» **Tarea requerida**:
Sustituye "checkbox" por "toggle" en las líneas que van desde la que contiene "Screen dimensions: 1006x675" hasta la que contiene "The image size is (992, 906).", ambas incluidas. Copia esas líneas sin ningún otro cambio.

» **Registros por procesar**:
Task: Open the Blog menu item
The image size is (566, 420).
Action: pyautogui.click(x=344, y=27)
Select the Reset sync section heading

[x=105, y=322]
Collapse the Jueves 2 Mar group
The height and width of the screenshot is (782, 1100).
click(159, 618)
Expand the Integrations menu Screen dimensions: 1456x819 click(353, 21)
---
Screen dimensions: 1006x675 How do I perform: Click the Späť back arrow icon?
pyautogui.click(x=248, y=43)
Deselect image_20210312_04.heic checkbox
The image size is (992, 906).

» **Solución de la tarea**:
Screen dimensions: 1006x675 How do I perform: Click the Späť back arrow icon?
pyautogui.click(x=248, y=43)
Deselect image_20210312_04.heic toggle
The image size is (992, 906).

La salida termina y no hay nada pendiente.